阿波まとめ | ナノ 忍といふもの3



「平野、たたきは」
「さっき見失なった」

阿波が木の影に隠れるように蹲っていた級友の傍に降り立つと、低く笑うような答えが返って来た。
あの日空から降って来たという「天女」は、妖術か何かを使い学園内の生徒達を骨抜きにした。鍛錬を怠り内輪揉めが増え、急速に弱体化した学園。そしてその情報は運の悪いことに、今まで虎視眈々と学園の力を狙っていた城、厄介に思っていた城の城主達に渡ってしまった。
幾ら平時は鉄壁の守りと謳われる忍術学園でも、動けるのが一部の先生と七年生のみでは部が悪い。
「それと知りながらも、出ますか」と問うたのは、担任である室町だった。話し合いの末それに「是」と応えたのが、全員であった。
こうなることは、その時から分かっていたのだ。

「吉野、学園に行け。これ以上は持つとも思えん」
「そう思うて、さっき和歌に会うたけん頼んできた」
「そりゃ用意がええ」

ざ、音を立てて隣に座り込んだ阿波が、懐から吸い筒を取り出す。
一口仰って、残りを讃岐に突き出した。

「ほれ、最後の水じゃ」
「おー、そりゃあありがたい…でもな、ちょっと無理やな」
「ほんならこうしたるけん、とりあえず飲んどけ」
「がぼっ」

吸い筒をそのまま口に突っ込まれて、苦しげな声を出す讃岐を阿波は楽しそうに見やる。そのままゆっくり筒を上げ、幾らか口から零れながらも一応最後まで飲んだのを見ると、口から引き抜いて背後に投げ捨てた。

「がっ」
「大当たり〜」
「仕込み吸い筒…なんちゅうもんで人に水飲ますねん…っ」
「外っかわに付け取るだけやけん、中身は大丈夫」

木の上から落ちた忍の首元に刺さった吸い筒を見て、げんなりと讃岐が目を伏せた。一方吸い筒の底に飛びだす刃を付けた張本人は、けろっとした顔である。

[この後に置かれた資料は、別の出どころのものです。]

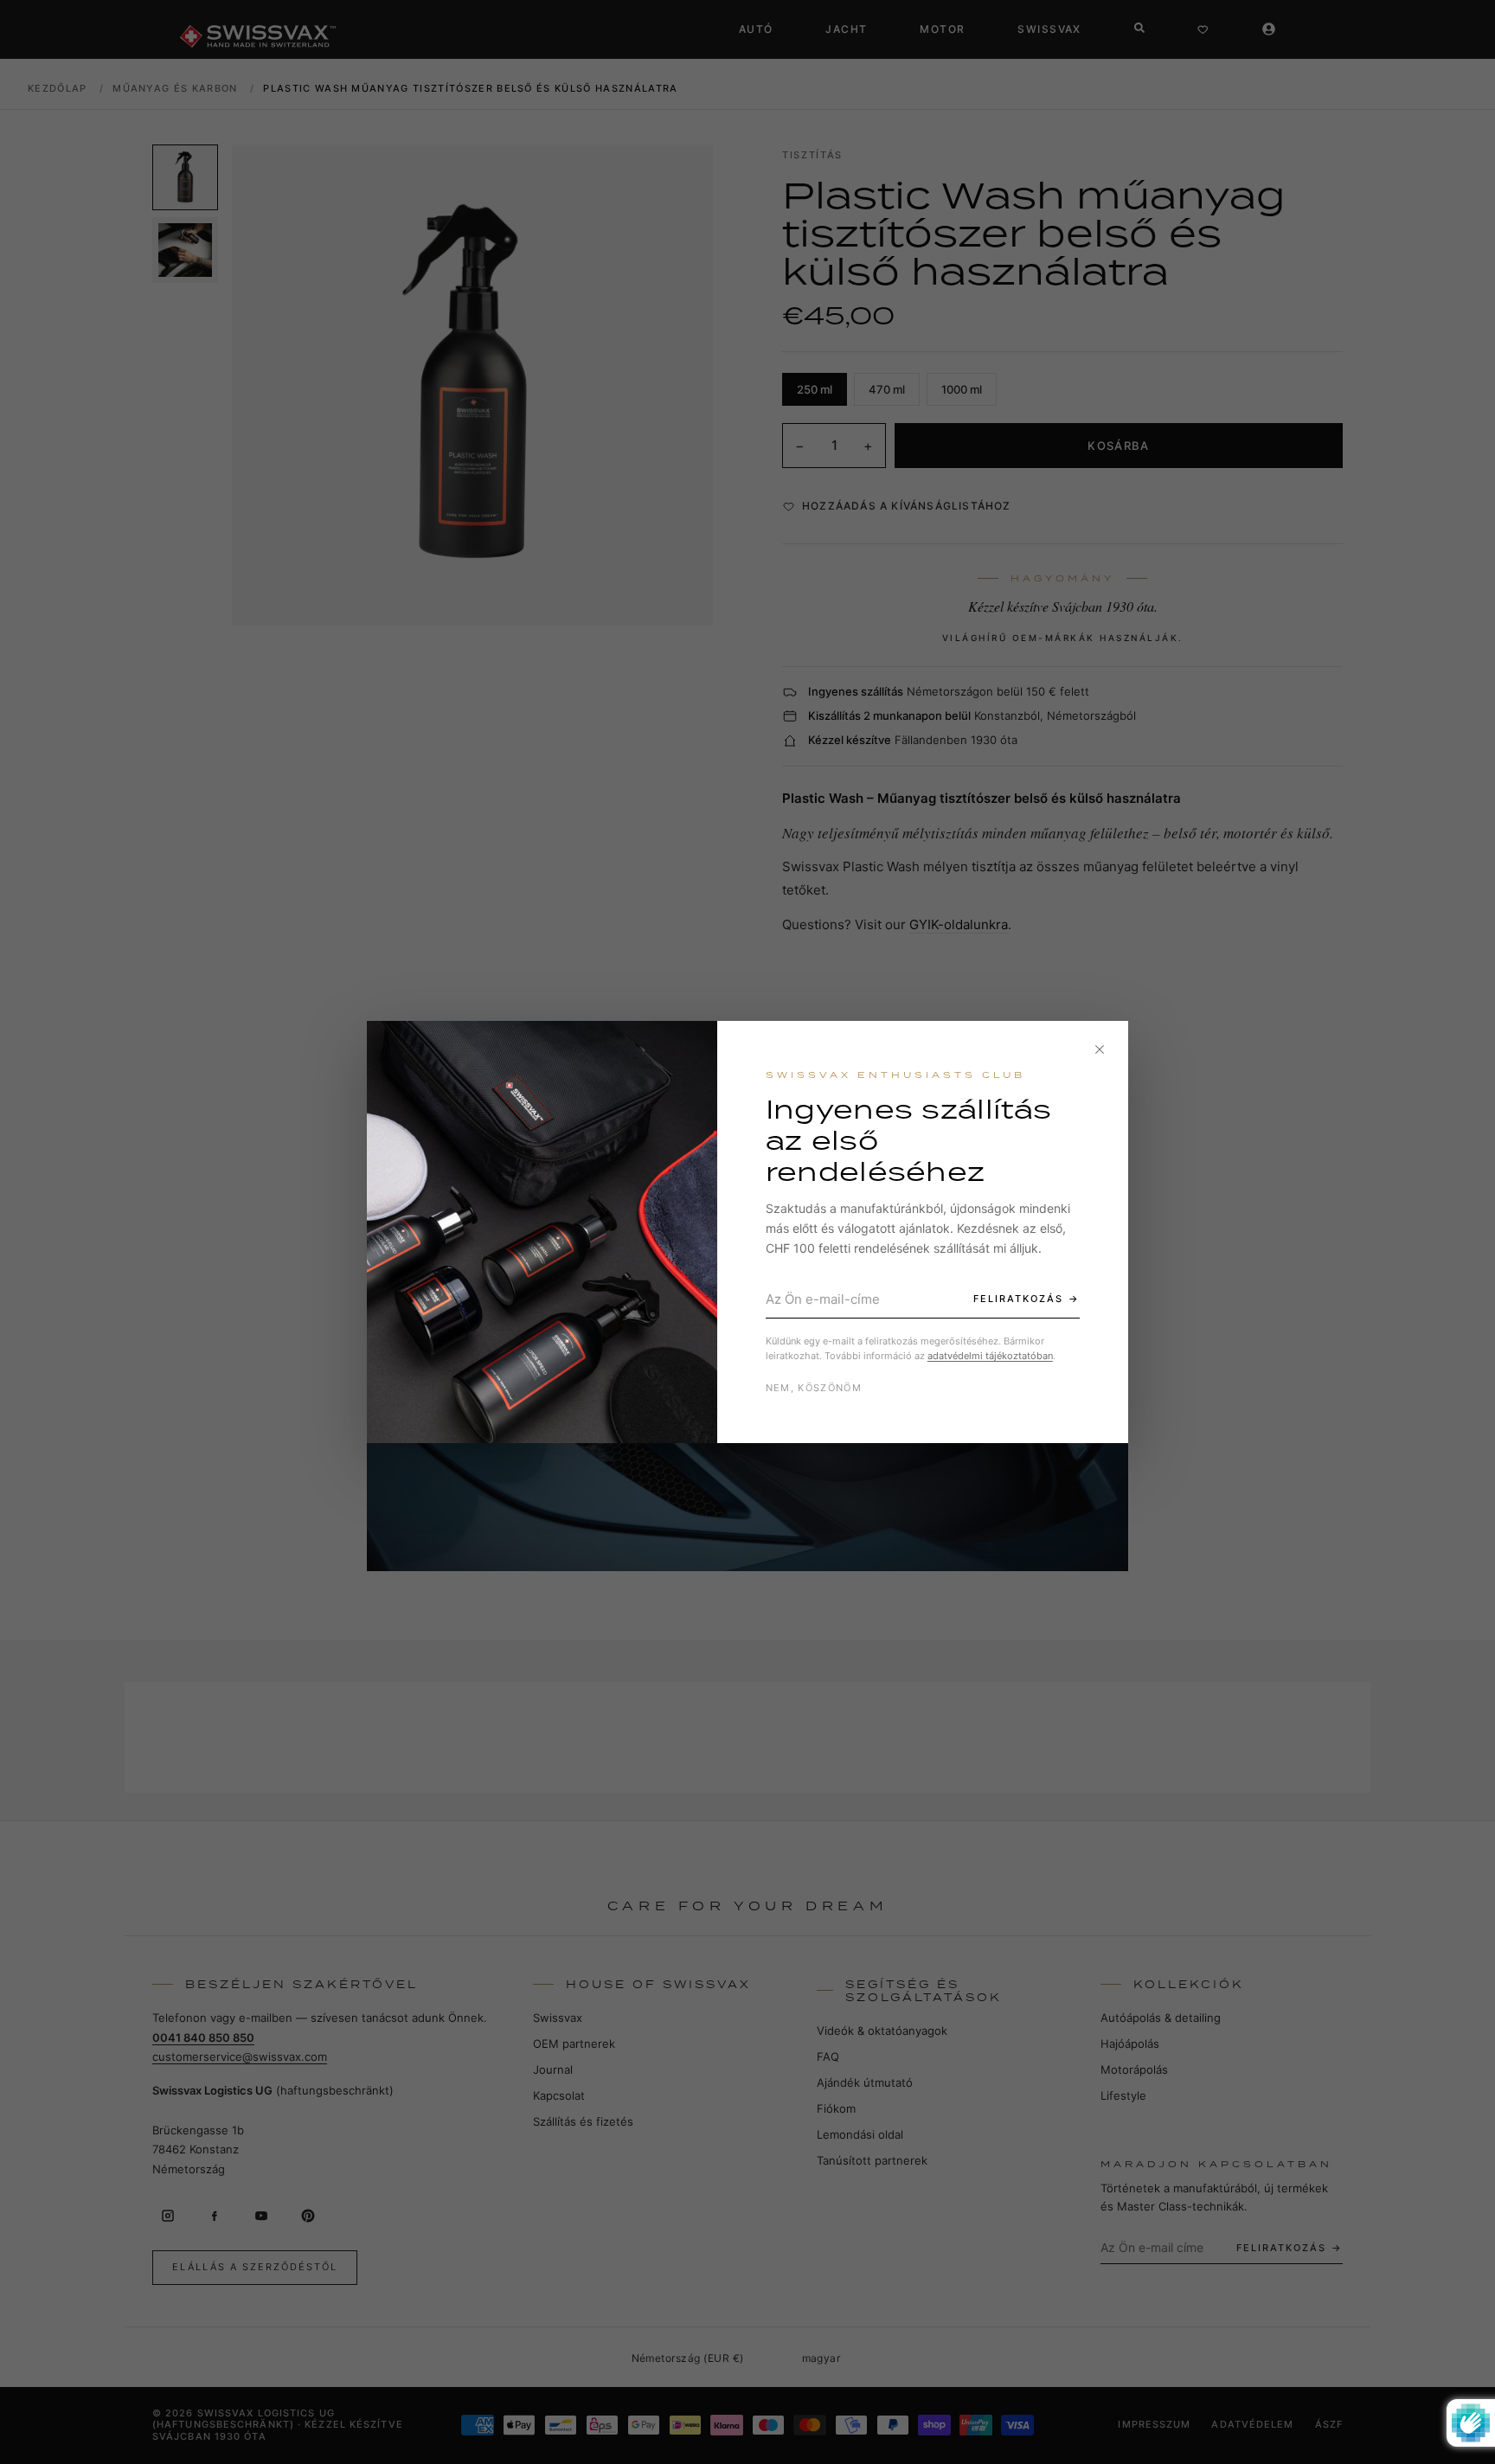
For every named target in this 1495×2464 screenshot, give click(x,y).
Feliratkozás (1018, 1299)
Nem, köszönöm (814, 1388)
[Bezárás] (1099, 1049)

「吉野、お前やっぱり学園行け。一人やと代わりがおらん」

言外に宮比が討ち取られる可能性を示唆した讃岐の声に、阿波は一気に顔をげんなりとさせ、「ええぇ」と抗議の声を漏らす。
しかし目を伏せたままの讃岐はそれに一切取り合わず、硬い声でもう一度「行け」とだけ繰り返した。

「…へーは人使いが荒いんがあかん。こりゃ、今年は予算上げて貰わんと割にあわんわ」
「無駄な発明に割く予算はないて、毎回言っとるやろ、用具委員長」
「皆で楽しぃに騒ぐんに軍資金があって困ることはないんじゃよ、会計委員長」

軽口の応酬をしながら棍を支えに起き上がる阿波の腹は、闇に紛れて分かりにくいがぐっしょりと赤黒く塗れていた。同じようにふらふらと起き上がる讃岐も、右肩から腰にかけて、斜めにざっくりと切り傷がある。


「ほな、またな」


その傷が見えているだろうに、お互いそのことを一言も口にしないまま、阿波が消えた。
その瞬間伏せていた目をゆっくりと開いた讃岐は、周囲を取り囲む黒服の忍達を前に、左手に麺棒を構えて立ちはだかった。

「ここから先は、行かさへん」





こうなることは既に知っていた。
最後に果てるのは何処かなど、それこそ学園の門を叩いた時から薄々分かっていた。

――だって俺達は、『忍』というものを目指していたのだから。